This room’s cabinets are dedicated to the more recent geological phenomena characterising the Pliocene epoch in the area of Bergamo. Here, we find fossilized flora and fauna developing in our region from about 5 million to 10,000 years ago. A number of cabinets are dedicated to the origins and evolution of Man, from the primates to Homo sapiens sapiens. Man’s physical and behavioural characteristics are presented alongside the major evolutionary triumphs of this species: technologies, art and spirituality. The large central cabinet contains a number of remains of Mammuthus meridionalis, the southern elephant that disappeared during the Lower Pleistocene epoch and which inhabited the region during the interglacial phases.

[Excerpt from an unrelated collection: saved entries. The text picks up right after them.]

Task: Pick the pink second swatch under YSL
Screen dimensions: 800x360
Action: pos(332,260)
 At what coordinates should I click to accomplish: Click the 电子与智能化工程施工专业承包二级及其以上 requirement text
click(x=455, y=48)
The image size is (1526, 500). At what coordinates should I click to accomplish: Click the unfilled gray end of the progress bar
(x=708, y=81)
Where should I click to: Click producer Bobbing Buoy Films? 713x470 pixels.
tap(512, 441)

The “Museum you can touch” section includes the casts of the teeth of various proboscidean animals. Braille comments are also provided for the blind. The last part of this section is made up of seven cabinets which are frequently renewed, since they are dedicated to research, study and donated items.

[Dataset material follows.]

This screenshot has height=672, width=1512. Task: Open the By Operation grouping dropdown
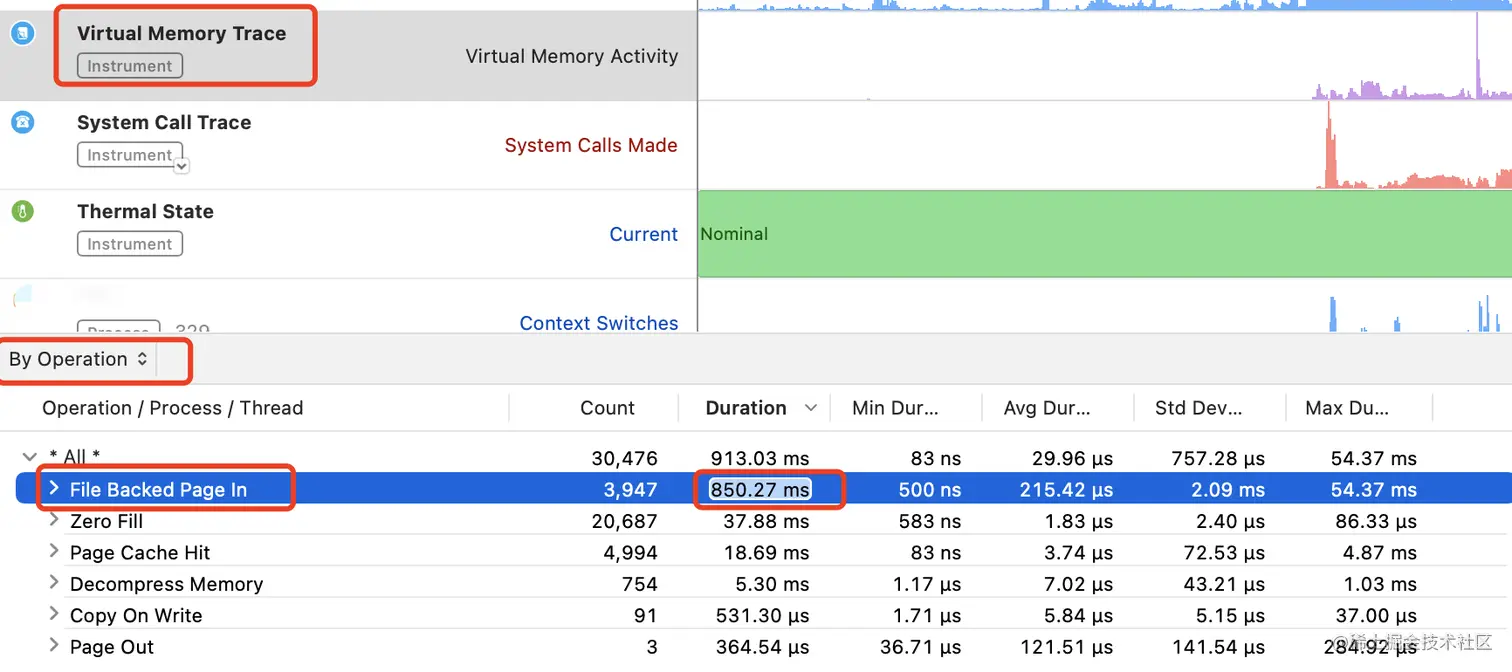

Important fossils dating back to about one and a half million years ago have been discovered in the sediments of an ancient Pleistocene lake basin in the vicinity of the small town, Leffe, in Val Seriana. The lake, which has since disappeared, was formed by a naturally occurring dam made up of sediments deposited by the river Serio. As the lake formed, plant material accumulated, which then became lignitious coal. Extraction of this fossil fuel constituted a resource of economic value for the area roughly from the mid-nineteenth to mid-twentieth centuries. It was through mining that the fossil remains emerged of the proboscideans exhibited here. Lakes such as the lake at Leffe were most dangerous. What are termed ‘floating meadows’ formed around the banks, where the grass grew on a muddy substrate. As they attempted to reach the water itself, large herbivores would remain trapped in the mud, where they would die, leaving the fossils remains that we can admire today. The findings on display belong to specimens of various sizes and ages. The atlas vertebra belongs to an animal that had grown to a greater size than the mammoth at the entrance to the Museum. Its lower jaws were deformed under the enormous pressure exerted at the time of its fossilizing within the lake sediments. The missing parts, reconstructed in plaster during previous restoration work, are now highlighted by a different colour than that of the material of the original findings.

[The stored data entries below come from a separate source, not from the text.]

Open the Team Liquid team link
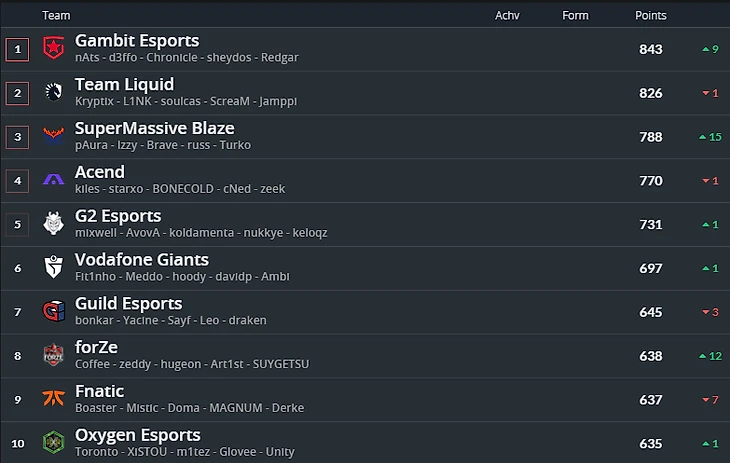Screen dimensions: 730x463 click(x=124, y=85)
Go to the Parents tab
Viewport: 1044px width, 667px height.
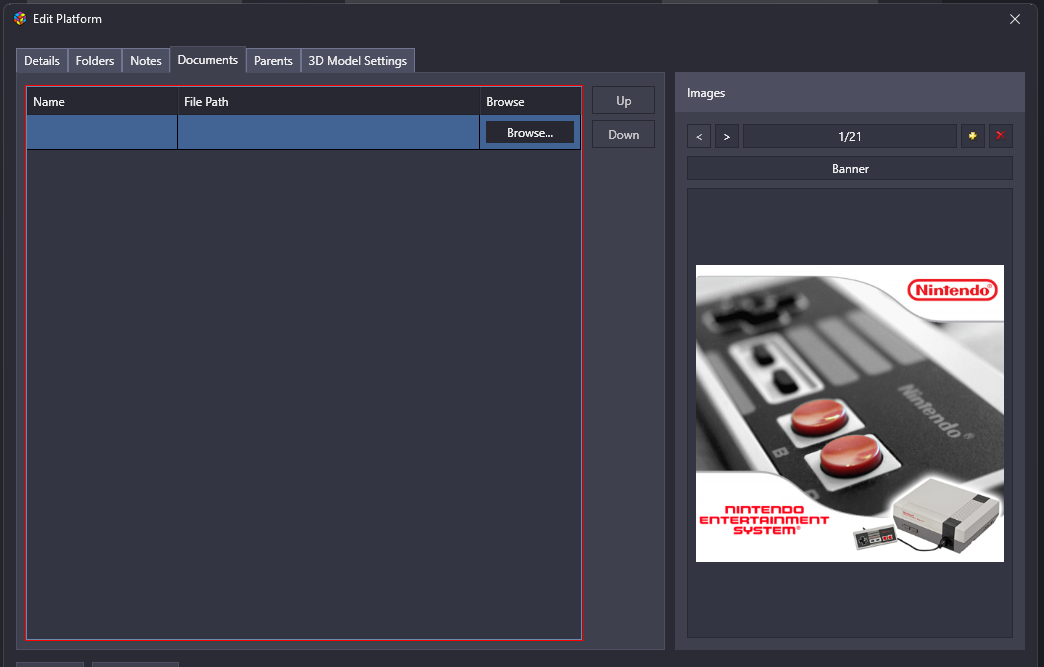click(x=273, y=61)
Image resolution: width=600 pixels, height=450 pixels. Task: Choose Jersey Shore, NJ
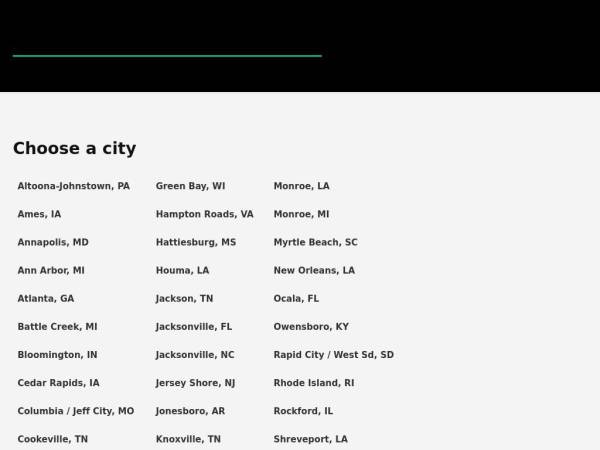tap(195, 383)
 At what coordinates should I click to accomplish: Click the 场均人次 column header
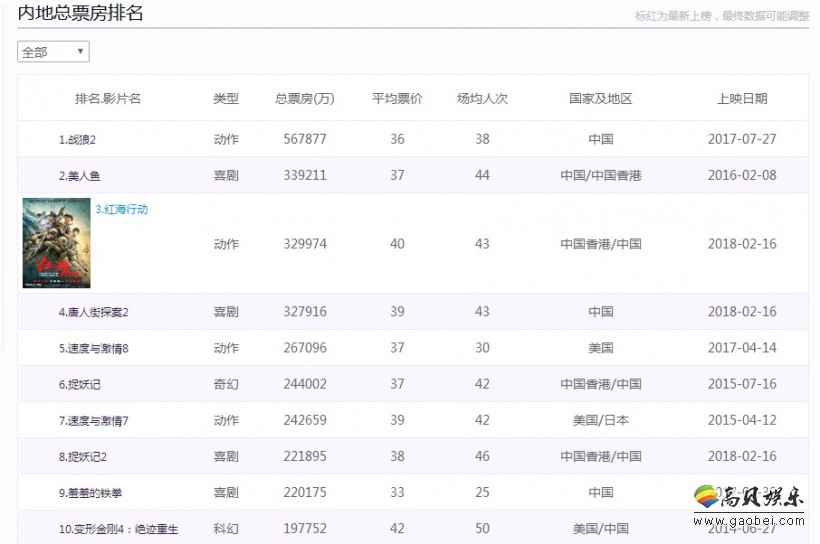click(x=482, y=99)
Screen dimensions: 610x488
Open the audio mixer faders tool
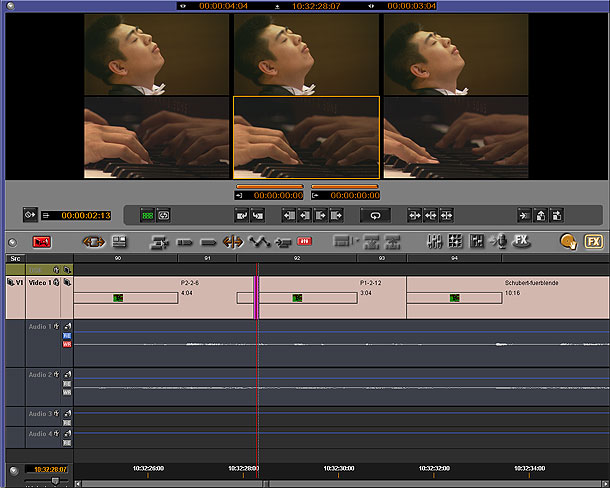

The six cabinets lined up to the left of the room display the fossil remains of plants, invertebrates and vertebrates discovered in the immediate vicinity of Bergamo. Study of these items enables us to arrive at a paleogeographic reconstruction of our territory between 5 and 1.8 million years ago. In the first cabinet, a reconstruction provides us with a view of the Bergamo area when the sea invaded our valleys for the last time. The next cabinets contain fossils illustrating the sea’s advance and retreat. The cabinet dedicated to plants displays yellowish sandstone exhibits containing the fossilized remains of typically Asiatic plants dating back to the Middle Pliocene epoch – indicating a mild-to-hot climate. The seeds of sequoias, to be found today only in North America, seem to indicate that the climate was mild and damp over the earliest period documented by the grey Lower Pliocene clays. The sediments also host many marine invertebrates, indicating that the Bergamo area was impacted by the advance of the sea over today’s Po valley and pre-Alpine valleys. The last cabinet houses the fossilized remains of an ancient elk, about 2 million years old. It was found in an ancient lake basin at Ranica, in Val Seriana. This indicates that the climate then cooled down.
The ‘family album’ of proboscideans – a tactile exhibition area providing an account of the evolution of these large mammals, with its casts of the chewing surfaces of enormous molars. Mammuthus meridionalis, dating back to the Lower Pleistocene epoch, is the largest and most ancient of the various proboscideans. The cast on display comes from a specimen discovered at Leffe. Mammuthus primigenius, widely known as the mammoth, dates back to the Upper Pleistocene epoch. A reconstruction dominates the Museum entrance. The exhibited cast is of a molar tooth discovered at Petosino, just a few miles from Bergamo. We note that, over a period of millions of years, the chewing surface of molars broadened out, also with various lamellate surfaces that facilitate the shredding of plant material.